**Problem:** Transcribe the passage of the Harry Espley biography below word for word, from "Harry was the" up to and including "to New Zealand.".

**Document section:**
---

Harry Espley was born in Lilleshall, Shropshire on 9th May 1888, one of at least eleven children to George Espley and Elizabeth Jane Espley [née Wheeler], his father being a pork butcher by trade.

Harry was the second of four brothers who were educated at Wellington, he himself being there between 1902-07.

In 1908, following the creation of the Territorial Force in April of that year, Harry enlisted with the newly formed Shropshire Yeomany with whom he served until June 1911 when he emigrated to New Zealand.

He left England on the 24th June 1911 aboard the ‘SS Arawa’ bound for Wellington, New Zealand. On arrival he found himself work as a farm hand in Amberley, a town located in the Hurunui District in north Canterbury, on the east coast of the South Island. It is located on State Highway 1, approximately 31 miles north of Christchurch.

Whilst working here on 12th June 1915 Harry enlisted in the New Zealand Expeditionary Force [NZEF] and was posted as a private soldier to ‘C’ Company, Canterbury Infantry, 7th Reinforcements. Whilst his military record shows him as being employed as a farm-hand, it also records that he was a ‘solicitor enrolled in England’.

On 9th October 1915 Harry and his fellow soldiers left Wellington, NZ for Suez where they arrived on 18th November. Here they remained for some months on garrison duties, thereby relieving some of the regular British regiments who were deployed to the Western Front.

---

**Material provided:**
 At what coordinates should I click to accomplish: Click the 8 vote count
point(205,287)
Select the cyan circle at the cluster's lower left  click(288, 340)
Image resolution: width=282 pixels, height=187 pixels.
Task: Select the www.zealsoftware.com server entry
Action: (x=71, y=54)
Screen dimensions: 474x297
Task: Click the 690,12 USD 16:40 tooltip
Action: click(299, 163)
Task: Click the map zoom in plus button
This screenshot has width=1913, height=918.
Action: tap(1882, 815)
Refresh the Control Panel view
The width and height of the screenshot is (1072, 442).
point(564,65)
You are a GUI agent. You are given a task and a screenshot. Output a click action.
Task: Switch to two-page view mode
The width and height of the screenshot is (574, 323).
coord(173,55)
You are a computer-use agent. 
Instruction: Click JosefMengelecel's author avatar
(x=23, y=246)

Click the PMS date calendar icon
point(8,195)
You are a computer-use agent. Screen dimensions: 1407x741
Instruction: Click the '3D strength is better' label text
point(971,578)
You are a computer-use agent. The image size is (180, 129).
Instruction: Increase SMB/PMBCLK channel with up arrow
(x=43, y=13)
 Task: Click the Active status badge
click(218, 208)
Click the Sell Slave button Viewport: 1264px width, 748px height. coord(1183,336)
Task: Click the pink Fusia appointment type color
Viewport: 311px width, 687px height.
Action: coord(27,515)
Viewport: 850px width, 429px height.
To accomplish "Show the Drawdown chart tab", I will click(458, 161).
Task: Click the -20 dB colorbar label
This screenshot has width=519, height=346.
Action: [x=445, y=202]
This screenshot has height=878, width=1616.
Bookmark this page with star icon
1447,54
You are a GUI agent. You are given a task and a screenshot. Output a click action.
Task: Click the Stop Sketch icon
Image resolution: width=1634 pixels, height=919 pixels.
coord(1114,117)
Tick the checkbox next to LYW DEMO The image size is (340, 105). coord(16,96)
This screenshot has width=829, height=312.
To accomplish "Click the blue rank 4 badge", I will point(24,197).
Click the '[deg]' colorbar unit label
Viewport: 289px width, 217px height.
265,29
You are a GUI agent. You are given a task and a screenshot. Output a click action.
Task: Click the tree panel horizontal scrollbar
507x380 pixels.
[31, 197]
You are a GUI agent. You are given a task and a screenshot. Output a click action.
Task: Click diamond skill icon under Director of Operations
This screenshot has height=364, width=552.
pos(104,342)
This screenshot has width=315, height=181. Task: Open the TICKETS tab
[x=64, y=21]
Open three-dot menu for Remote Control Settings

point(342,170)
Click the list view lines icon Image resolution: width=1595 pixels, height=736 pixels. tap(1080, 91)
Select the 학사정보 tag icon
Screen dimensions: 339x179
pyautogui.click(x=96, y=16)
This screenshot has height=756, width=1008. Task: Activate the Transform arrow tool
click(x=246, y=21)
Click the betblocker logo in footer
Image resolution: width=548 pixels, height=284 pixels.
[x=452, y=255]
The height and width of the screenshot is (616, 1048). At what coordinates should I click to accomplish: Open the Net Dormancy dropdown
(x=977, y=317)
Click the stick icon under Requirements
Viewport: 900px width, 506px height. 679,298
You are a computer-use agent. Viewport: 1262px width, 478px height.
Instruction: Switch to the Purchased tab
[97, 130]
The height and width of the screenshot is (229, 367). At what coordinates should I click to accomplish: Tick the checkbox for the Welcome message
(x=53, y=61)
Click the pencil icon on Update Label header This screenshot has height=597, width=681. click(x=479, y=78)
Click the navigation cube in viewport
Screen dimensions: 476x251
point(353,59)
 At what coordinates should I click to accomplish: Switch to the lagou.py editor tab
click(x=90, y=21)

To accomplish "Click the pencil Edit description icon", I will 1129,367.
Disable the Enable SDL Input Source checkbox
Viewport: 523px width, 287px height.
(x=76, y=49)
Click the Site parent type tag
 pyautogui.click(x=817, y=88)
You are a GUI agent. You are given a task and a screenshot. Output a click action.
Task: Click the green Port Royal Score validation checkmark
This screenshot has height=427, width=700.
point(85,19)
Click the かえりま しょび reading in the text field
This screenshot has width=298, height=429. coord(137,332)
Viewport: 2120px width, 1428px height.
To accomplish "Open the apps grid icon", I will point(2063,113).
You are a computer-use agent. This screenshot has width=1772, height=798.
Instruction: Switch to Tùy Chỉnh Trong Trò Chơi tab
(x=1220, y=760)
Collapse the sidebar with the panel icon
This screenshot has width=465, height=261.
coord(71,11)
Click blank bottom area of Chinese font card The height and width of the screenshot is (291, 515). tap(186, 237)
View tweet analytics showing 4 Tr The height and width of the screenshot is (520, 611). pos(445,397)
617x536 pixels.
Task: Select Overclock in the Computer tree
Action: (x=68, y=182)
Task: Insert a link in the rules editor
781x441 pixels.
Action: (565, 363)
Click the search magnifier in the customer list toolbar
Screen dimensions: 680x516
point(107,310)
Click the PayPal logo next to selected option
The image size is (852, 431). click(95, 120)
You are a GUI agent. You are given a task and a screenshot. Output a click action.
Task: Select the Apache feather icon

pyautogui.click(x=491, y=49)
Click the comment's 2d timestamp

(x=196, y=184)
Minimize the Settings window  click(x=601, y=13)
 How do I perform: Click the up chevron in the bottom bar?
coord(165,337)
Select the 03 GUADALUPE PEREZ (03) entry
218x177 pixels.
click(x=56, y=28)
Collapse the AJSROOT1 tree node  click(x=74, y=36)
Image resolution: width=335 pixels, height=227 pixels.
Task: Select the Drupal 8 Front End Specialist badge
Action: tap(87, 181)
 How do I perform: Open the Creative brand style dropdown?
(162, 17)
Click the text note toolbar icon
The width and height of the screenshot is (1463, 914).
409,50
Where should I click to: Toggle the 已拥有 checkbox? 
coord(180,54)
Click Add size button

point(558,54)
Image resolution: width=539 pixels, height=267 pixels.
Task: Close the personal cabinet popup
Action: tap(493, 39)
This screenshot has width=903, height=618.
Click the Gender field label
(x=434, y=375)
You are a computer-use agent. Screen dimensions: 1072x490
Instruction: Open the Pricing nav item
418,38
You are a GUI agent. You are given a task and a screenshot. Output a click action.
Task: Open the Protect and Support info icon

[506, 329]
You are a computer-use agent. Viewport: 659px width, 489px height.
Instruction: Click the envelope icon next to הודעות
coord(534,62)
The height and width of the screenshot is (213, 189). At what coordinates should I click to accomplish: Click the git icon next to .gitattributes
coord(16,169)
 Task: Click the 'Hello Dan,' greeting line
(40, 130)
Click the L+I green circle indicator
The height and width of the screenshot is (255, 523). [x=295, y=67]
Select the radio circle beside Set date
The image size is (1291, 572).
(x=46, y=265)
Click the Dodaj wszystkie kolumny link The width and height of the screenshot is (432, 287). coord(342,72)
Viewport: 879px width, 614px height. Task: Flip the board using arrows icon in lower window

---

**Task result:**
Harry was the second of four brothers who were educated at Wellington, he himself being there between 1902-07.

In 1908, following the creation of the Territorial Force in April of that year, Harry enlisted with the newly formed Shropshire Yeomany with whom he served until June 1911 when he emigrated to New Zealand.